§ **Required work**
In the data below, find each line containing the string "tweet" and return it.
:: Information provided
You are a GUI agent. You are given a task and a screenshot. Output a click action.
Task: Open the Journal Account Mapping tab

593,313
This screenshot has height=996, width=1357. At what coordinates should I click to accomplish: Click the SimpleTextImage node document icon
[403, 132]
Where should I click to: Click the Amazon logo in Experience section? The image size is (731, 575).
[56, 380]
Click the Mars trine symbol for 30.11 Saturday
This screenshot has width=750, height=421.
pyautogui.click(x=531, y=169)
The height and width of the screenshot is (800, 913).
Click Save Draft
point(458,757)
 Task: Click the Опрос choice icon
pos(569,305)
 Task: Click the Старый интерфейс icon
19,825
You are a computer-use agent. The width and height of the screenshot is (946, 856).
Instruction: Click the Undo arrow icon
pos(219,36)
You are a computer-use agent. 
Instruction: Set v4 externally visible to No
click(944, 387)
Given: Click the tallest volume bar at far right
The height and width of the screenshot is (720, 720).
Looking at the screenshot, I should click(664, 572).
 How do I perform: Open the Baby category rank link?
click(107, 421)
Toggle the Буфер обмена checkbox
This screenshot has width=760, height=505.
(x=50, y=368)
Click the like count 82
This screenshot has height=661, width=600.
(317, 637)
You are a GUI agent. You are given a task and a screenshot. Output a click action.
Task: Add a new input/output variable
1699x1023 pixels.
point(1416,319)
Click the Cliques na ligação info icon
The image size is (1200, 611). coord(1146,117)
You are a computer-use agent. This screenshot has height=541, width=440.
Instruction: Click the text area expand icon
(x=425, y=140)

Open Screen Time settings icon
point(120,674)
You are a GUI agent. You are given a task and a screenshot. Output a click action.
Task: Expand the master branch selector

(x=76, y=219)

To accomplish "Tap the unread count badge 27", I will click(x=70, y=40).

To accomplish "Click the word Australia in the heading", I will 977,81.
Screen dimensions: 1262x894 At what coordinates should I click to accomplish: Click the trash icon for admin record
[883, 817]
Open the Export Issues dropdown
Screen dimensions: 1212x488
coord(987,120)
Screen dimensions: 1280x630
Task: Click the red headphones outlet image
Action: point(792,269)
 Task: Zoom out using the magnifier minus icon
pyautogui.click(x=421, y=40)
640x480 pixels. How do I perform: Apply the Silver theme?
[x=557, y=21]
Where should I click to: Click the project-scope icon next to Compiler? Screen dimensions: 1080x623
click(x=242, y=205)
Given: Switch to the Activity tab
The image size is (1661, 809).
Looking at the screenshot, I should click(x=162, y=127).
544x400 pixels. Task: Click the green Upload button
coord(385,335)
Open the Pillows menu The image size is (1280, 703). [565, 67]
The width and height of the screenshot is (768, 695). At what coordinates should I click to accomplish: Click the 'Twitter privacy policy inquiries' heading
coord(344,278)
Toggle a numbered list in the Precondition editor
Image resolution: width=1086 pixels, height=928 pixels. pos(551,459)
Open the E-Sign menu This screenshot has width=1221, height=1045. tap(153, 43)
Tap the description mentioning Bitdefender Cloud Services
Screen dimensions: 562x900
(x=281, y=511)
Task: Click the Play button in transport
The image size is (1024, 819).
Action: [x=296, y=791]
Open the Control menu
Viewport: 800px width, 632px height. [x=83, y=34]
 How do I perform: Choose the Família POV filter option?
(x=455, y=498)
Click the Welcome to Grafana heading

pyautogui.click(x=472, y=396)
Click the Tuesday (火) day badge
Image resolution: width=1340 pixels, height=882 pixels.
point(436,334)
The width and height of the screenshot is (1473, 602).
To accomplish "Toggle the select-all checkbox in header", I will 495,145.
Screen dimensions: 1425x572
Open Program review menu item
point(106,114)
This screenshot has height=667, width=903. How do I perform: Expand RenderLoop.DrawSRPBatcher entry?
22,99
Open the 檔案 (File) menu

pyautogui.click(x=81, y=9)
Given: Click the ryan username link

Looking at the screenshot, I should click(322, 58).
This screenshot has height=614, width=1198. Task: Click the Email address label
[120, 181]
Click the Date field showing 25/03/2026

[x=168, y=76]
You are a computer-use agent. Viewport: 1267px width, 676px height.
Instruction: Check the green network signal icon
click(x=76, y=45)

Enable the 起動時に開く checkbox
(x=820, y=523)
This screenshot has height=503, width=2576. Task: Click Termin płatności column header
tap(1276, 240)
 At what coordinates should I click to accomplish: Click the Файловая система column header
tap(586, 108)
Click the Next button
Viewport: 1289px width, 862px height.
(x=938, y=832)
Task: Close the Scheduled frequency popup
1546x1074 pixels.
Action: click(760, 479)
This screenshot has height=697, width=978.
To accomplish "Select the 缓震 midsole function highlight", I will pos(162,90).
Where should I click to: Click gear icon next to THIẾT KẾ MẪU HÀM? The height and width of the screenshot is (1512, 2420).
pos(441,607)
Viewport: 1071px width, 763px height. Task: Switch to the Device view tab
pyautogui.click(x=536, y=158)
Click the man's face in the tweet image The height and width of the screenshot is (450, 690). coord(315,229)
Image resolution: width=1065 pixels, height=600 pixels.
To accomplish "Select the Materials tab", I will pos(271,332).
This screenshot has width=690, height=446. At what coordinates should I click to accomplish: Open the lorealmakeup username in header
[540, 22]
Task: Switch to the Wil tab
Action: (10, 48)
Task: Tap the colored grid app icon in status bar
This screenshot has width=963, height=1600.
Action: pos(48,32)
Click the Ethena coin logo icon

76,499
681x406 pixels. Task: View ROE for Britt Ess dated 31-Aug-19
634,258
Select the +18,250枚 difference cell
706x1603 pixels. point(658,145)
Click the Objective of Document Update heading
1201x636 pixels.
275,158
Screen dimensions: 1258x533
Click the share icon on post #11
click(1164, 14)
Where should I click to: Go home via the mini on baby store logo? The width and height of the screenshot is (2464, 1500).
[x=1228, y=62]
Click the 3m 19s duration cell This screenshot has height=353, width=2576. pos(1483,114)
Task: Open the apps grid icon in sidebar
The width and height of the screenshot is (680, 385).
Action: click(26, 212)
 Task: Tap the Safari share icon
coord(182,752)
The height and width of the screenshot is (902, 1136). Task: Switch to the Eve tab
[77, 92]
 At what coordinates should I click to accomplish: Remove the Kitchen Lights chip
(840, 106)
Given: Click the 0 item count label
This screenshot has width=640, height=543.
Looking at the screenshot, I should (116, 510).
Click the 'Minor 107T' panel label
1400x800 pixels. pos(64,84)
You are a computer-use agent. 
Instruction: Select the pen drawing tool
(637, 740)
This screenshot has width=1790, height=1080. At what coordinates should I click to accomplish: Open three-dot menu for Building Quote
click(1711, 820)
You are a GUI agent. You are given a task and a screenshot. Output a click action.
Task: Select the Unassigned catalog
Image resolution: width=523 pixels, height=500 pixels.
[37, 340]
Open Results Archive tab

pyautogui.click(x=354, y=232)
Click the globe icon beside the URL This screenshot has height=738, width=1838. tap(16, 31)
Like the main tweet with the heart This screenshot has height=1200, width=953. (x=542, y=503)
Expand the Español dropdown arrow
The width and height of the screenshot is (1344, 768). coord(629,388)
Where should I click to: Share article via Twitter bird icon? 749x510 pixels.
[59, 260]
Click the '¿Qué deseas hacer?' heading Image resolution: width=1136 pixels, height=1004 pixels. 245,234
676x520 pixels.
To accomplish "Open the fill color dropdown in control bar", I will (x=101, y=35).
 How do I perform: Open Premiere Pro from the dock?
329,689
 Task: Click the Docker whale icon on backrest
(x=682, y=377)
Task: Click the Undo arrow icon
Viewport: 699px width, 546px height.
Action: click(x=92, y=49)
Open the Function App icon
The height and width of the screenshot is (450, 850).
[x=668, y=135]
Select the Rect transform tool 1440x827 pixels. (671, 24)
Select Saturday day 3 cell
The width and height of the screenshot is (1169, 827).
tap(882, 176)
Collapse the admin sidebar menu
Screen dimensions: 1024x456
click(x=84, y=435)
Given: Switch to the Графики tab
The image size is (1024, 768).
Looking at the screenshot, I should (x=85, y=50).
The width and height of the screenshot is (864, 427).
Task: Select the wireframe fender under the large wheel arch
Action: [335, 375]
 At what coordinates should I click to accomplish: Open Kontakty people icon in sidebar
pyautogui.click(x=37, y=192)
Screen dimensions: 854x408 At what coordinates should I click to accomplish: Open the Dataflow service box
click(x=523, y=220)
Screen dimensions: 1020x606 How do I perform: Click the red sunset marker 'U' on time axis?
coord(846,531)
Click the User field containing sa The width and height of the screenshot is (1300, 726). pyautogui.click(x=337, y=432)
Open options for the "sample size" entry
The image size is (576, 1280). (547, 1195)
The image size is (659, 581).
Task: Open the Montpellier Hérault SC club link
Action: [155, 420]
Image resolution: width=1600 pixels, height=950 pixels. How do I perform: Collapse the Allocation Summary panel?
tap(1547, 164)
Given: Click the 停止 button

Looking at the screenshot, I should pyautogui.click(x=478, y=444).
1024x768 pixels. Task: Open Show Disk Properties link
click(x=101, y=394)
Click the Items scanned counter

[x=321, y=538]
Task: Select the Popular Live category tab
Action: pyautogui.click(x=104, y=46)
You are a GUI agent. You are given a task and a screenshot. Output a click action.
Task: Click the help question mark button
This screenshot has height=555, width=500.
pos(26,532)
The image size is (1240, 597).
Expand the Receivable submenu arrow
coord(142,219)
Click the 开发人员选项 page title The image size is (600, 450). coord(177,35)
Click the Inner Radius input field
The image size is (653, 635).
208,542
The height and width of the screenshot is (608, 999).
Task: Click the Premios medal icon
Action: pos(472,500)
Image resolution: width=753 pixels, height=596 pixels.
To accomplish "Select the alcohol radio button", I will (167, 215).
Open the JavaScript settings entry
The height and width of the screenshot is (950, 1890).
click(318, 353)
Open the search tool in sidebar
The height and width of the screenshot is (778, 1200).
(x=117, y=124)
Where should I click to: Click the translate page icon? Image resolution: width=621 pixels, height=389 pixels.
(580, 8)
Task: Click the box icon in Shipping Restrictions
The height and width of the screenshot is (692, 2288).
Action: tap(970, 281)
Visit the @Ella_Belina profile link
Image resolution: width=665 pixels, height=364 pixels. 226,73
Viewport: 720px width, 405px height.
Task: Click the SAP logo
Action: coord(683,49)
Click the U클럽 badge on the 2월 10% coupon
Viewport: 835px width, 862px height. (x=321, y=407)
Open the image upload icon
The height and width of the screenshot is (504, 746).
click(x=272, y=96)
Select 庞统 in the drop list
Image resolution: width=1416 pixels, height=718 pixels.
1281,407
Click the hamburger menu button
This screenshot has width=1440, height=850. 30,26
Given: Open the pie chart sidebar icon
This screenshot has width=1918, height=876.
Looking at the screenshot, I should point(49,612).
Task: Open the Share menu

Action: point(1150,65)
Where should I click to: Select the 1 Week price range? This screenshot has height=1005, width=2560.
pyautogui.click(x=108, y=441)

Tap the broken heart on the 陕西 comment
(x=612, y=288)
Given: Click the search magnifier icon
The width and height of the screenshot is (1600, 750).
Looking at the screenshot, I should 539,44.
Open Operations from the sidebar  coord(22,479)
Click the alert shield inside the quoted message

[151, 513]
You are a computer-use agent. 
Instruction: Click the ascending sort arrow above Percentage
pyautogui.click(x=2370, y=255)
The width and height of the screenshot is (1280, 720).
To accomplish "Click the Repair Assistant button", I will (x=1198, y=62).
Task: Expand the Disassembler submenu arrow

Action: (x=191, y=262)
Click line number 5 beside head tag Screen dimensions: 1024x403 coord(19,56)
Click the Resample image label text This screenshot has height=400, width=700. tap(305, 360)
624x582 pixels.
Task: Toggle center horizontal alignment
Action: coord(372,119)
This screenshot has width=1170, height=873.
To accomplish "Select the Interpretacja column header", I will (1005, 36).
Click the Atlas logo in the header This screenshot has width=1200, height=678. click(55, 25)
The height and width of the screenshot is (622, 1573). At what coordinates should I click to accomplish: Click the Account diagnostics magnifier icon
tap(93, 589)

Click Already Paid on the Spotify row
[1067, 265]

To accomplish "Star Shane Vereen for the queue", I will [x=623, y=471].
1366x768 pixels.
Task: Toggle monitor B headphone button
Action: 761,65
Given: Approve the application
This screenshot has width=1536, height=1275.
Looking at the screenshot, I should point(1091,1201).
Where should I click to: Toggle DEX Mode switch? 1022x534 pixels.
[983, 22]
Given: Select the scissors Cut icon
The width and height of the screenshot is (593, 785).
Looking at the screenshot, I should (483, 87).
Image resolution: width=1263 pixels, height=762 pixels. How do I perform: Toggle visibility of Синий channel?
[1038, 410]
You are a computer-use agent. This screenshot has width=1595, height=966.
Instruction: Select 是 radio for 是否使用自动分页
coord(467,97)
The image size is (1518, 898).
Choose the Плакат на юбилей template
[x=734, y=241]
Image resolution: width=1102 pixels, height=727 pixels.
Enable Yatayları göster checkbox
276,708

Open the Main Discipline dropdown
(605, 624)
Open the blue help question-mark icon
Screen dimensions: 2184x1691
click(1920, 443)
::::
§ **Expected answer**
Click the man's face in the tweet image The height and width of the screenshot is (450, 690). coord(315,229)
Like the main tweet with the heart This screenshot has height=1200, width=953. (x=542, y=503)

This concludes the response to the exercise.